The voice interaction component is further configured to send the audio data to a server; the server comprises an agent, a text-to-speech (TTS) module, a target service module, a skill configuration platform and a skill service module; the audio data is transmitted to the target service module after being received by the agent; the target service module is used for carrying out semantic analysis on the audio data, calling the skill configuration platform to obtain semantic skill data of the audio data from the skill service module base according to semantic analysis results; the semantic skill data includes non-voice form response data that matches the audio data; the TTS module is used for performing text-to-speech processing on the response data in a non-speech form to obtain the response data in a speech form;

The voice interaction component is further configured to receive the response data in a non-voice form and the response data in a voice form returned by the server;

The voice interaction component is further configured to notify a first service component of the N service components to receive the response data in a non-voice form in a directional broadcasting mode; the first business component registers a callback function or a radio with the voice interaction component in advance;

The first business component is configured to respond to the fact that the user voice input is a task question, and execute target operation indicated by the user voice input after receiving the response data in a non-voice form;

the first business component is further configured to respond to the user voice input not being a task question and display the response data in a non-voice form through a User Interface (UI) template;

The voice interaction component is further configured to respond to the fact that the user voice input is not a task question, the terminal equipment is not integrated with the first service component, and the response data in a non-voice form is displayed through a UI template;

the voice interaction component is connected with the server in a long way;

the voice interaction component is further configured to receive a push message issued by the server based on the long connection; and notifying a second service component in the N service components to receive the push message in a directional broadcasting mode, wherein the second service component registers a callback function or a registration radio with the voice interaction component in advance.
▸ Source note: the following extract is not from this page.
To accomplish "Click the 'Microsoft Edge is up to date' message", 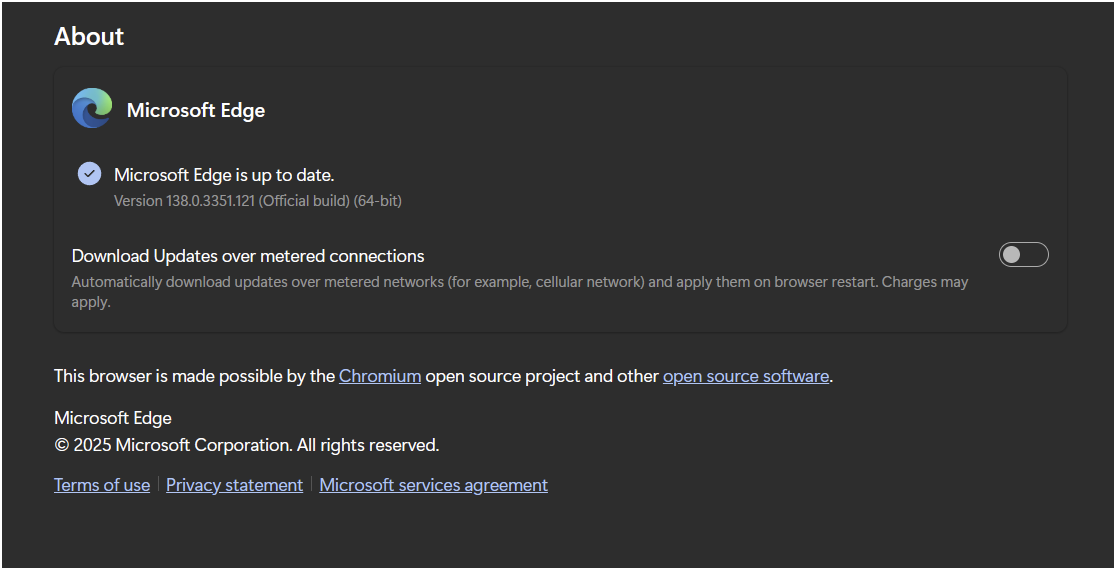I will (224, 175).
8. The apparatus of claim 7, wherein the SDK comprises: speech recognition SDK, speech synthesis SDK, and text recognition SDK.
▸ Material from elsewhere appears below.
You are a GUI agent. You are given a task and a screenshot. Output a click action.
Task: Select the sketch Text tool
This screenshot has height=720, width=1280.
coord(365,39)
9. The apparatus of claim 7, wherein the semantic skill data further comprises: question intents, knowledge domain to which the question belongs, and question text.

10. The apparatus of claim 7, wherein the apparatus further comprises:

11. The apparatus of claim 7, wherein the apparatus further comprises:

12. The apparatus of claim 7, wherein the apparatus further comprises:

13. A terminal device, characterized in that it comprises a processor and a memory, in which at least one program code is stored, which is loaded and executed by the processor to implement the human-machine interaction method according to any of claims 1-6.

14. A computer readable storage medium, characterized in that at least one program code is stored in the storage medium, which is loaded and executed by a processor to implement the human-machine interaction method of any one of claims 1 to 6.